大通りの車道で起こった謎の陥没事故に対応して、急ピッチで進めた道路復旧の作業に「グレイシアのアップルパイ」を褒美にしたところ予想外にハボック隊からの参加が多かった。後日…「やあ、ヒューズ。この間頼んでいた焼き菓子五十個の件だが…」ガチャン!すげなく、親友に断られたとは皆に言えまい。
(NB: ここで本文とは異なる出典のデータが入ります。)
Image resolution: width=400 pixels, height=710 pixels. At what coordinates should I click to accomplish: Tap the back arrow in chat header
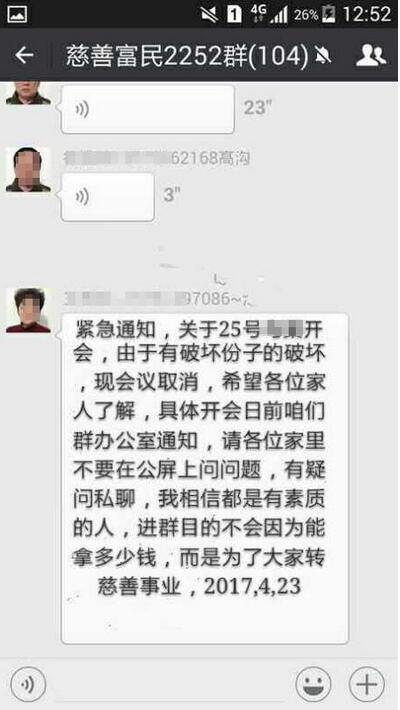[24, 55]
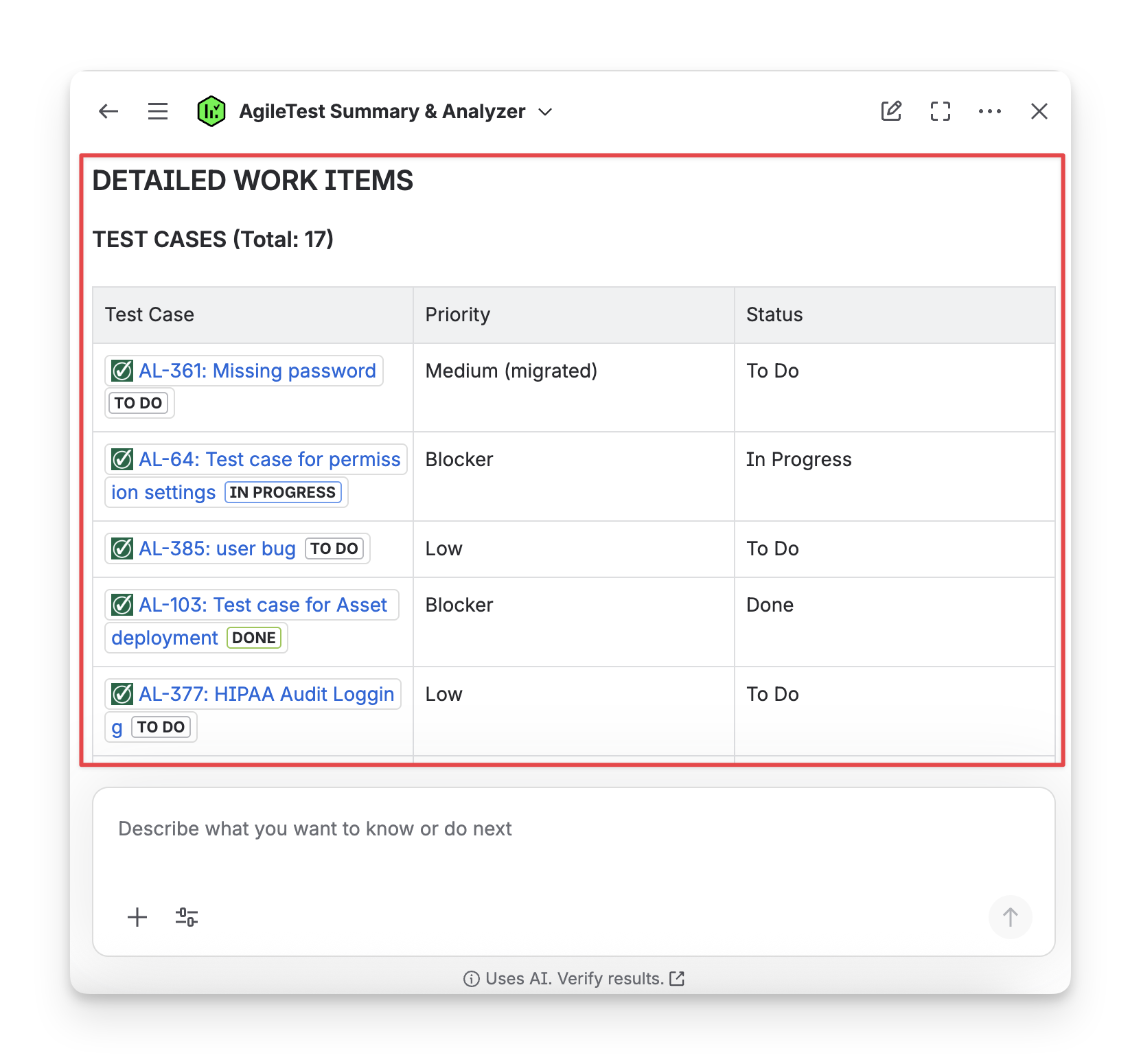Close the AgileTest panel
1141x1064 pixels.
[1039, 111]
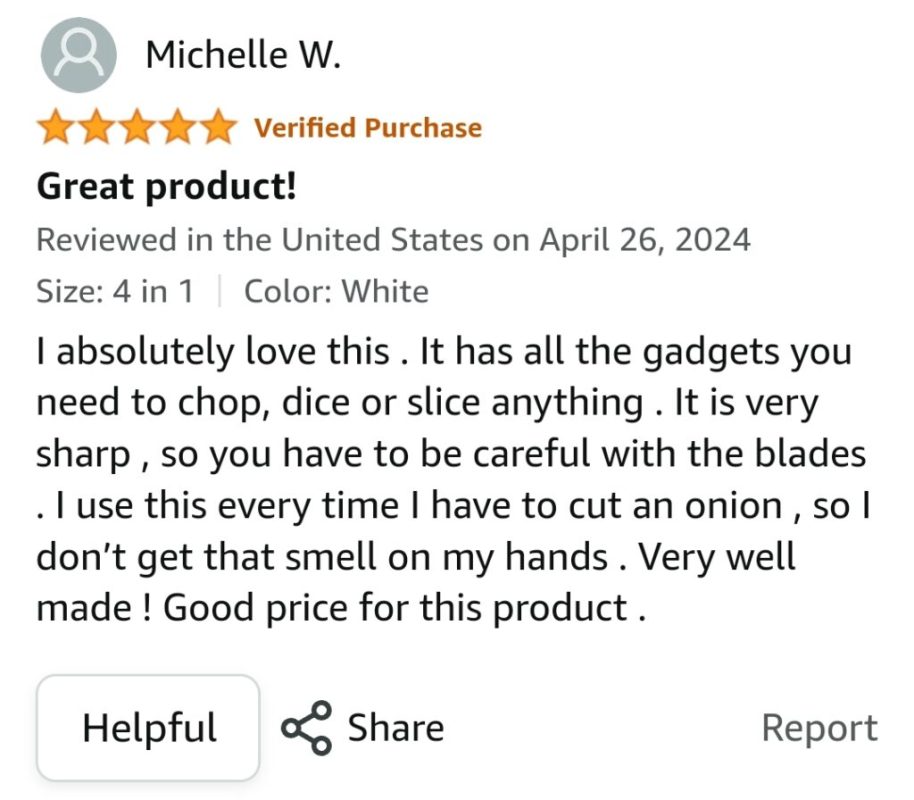Click the April 26, 2024 review date
This screenshot has width=914, height=800.
pos(645,240)
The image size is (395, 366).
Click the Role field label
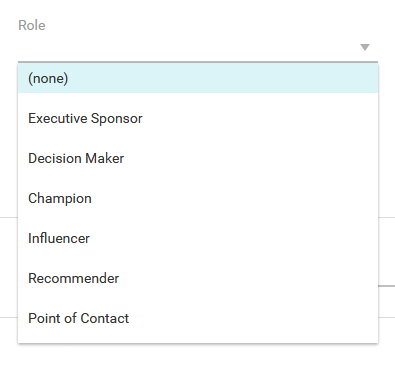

今回ばかりは反故には出来ないと、なんとかヒューズからもぎ取ったレシピを持って私の副官に対策を依頼した「君と私と供に考えれば、この難局もきっと乗りきれるはずだ」「嘘は直ぐに分かってしまいますから」菓子は無いと謝ったほうが良いと言う助言を貰ったが…「中尉…君にしか頼めないんだ」「…」


「君と私で力を合わせてだな」「はい」「石窯と材料は確保したから」「はい…」真剣に焼き菓子を五十個。近日中にハボック達へ渡す手立てを考える私に比べ彼女の反応は薄い「無理でもやるしかないんだよ」「…承知しました。一日五個までなら」箱入りの林檎を前にして一時間。苦労して協力を取り付けた。


「まだ届いていない」「…あんたを疑っちゃいませんが配給日くらい決めて下さいよ」「数も多いから時間もかかる」早く褒美が食べたいと騒ぐ部下を苦労して宥めていた。まだ窯を用意したばかりだとは言えるわけなかろう。いや、試作くらいは出来ているか。催促された訳ではないが中庭に取りに行くことに。


新規に搬入した石窯の前にて、独りでちまちまと林檎の皮を剥いていた副官に「やあ、中尉。私も一緒に…」急ぎ走りよると手伝いたい旨を伝える「こちらとそちらは私が大佐は生地を」「私も皮を剥こう」少しだけ眉を寄せた君に「まずは林檎を片付けてからだ。秘策もあるぞ」急ぎ持参したアレを披露した。


「どうだね?」「作業効率が上がります」くるくると林檎が回るこの道具は贔屓客の東方土産だと店のマダムが梨をシャリシャリ剥いていたのを見て。これはと閃いた私がこっそり拝借してきたものだ。林檎との相性も頗るよかった。皮を剥き終わると彼女は窯の用意をするらしい。私は…ゴミの始末をするか。